VPG Releases New Ultra-High-Precision Z-Foil Surface-Mount Current Sensing Chip Resistor

The VCS1625ZP features a wide resistance range from 0.3 Ω to 10 Ω. Vishay foil resistors are not restricted to standard values and specific as required values (e.g. 1.234 Ω vs. 1 Ω) can be supplied at no extra cost or delivery time. The resistor features a rise time of 1.0 ns, with effectively no ringing, short time overload of <0.005% (50 ppm), current noise of 0.010 μVRMS/V of applied voltage (<-40 dB), and a voltage coefficient of <0.1 ppm/V. Offering the utmost in ESD immunity, the device withstands electrostatic discharges at least to 25 kV for increased reliability, and offers a non-inductive (<0.08 μH), non-capacitive design. The VCS1625ZP can be offered with gold terminations and with additional temperature treatments to extend the operating temperature from +150° C to well above +220° C.

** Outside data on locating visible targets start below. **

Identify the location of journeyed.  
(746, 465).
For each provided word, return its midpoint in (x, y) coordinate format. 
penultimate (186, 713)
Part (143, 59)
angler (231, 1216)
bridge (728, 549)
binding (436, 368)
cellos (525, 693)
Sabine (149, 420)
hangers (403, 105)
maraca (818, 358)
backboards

The Z-Foil technology of the VCS1625ZP provides a significant reduction of the resistive component's sensitivity to ambient temperature variation (TCR) and applied power changes (PCR - ΔR due to self-heating), allowing designers to guarantee a high degree of stability and accuracy in fixed-resistor applications. The resistor's load-life stability to ±0.02% (200 ppm) at +70° C for 2,000 hours at rated power is an order of magnitude better than typical current sensing resistors (0.5% for 1,000 hours). The device's improved stability makes it ideal for tightened-stability reference voltage and precision current sensing applications in forced-balance electronic scales, measurement instrumentation, bridge networks, and medical and test equipment. In addition, the VCS1625ZP complies with EEE-INST-002 (MIL-PRF 55342) for military and space applications.

The resistor's design results in a very low thermal EMF of 0.05 μV/°C typical, which is critical in precision applications. The VCS1625ZPS's all-welded construction is composed of a Bulk Metal® Foil resistive element with plated copper terminations. The flattened terminations make intimate contact with the resistive layer along the entire side of the resistive element, thereby minimizing temperature variations. In addition to the low thermal EMF compatibility of the device's metals, the uniformity and thermal efficiency of the design minimize the temperature differential across the resistor, thereby assuring low thermal EMF generation at the terminations. This further reduces the thermal EMF voltage, or battery effect, exhibited by most current sensing or voltage reference resistors.

The stability problems associated with analog circuits are very pervasive, but the selection of a few high-quality current sensing resistors in critical locations can greatly improve circuit performance. Selection of a high-stability component like VCS1625ZP in these applications eliminates the need for shift allowance due to planned instability, and allows the use of looser initial tolerances than would be necessary with current sensing resistors based on other technologies.

Many analog applications require performance under unusually high-stress conditions over extended periods of time. This calls for more than just selecting a standard device and applying it to a circuit. The standard device may turn out to be all that is needed, but an analysis of the projected service conditions should be made, and it may well dictate a routine of stabilization known as post manufacturing operations, or PMO. The PMO operations that will be discussed are only applicable to Bulk Metal Foil resistors. Short time overload, accelerated load life, and temperature cycling are the three PMO exercises that do the most to remove service life anomalies. VPG's Bulk Metal Foil resistors are inherently stable as manufactured, but these PMO exercises may improve performance by small but significant amounts. Users are encouraged to contact Vishay Foil Resistors' applications engineering team for assistance in choosing the PMO operations that are right for their applications.

When current sensing has important implications — such as force-balance electronic scales measuring valuable gems or pharmaceuticals, or to control the guidance of missiles with electro-static gyros — the current represents system conditions where errors have extremely serious consequences. These systems don't just measure digitally significant on/off stages. Their continuously changing analog outputs in current mean the sense resistors are constantly changing their power dissipation, which in turn changes their operating temperatures independently of ambient temperature. Therefore, the inherent TCR of the sense resistors registers constantly changing resistance and present current sensing errors superimposed upon the current that would represent the real current output of the main analog sensors. One way to eliminate these errors, though expensive, is to develop a correction factor for each individual piece of sensing equipment. A more practical way is to use very-low-TCR current sense resistors, such as the VCS1625ZP, that isolate the current output from varying power dissipation effects.

The devices released today are characterized by extremely low excess noise when compared to other types of resistors. Additionally, the current in adjacent current-carrying paths runs in opposing directions, canceling the parasitic inductance of these paths. Also, path-to-path capacitances are connected in series, which has the effect of minimizing the parasitic capacitance of the resistor. These low-inductance/capacitance resistors are characterized by non-measurable peak-to-peak signal distortions.

Samples and production quantities of the VCS1625ZP are available now, with lead times of five working days for samples and six weeks for standard orders.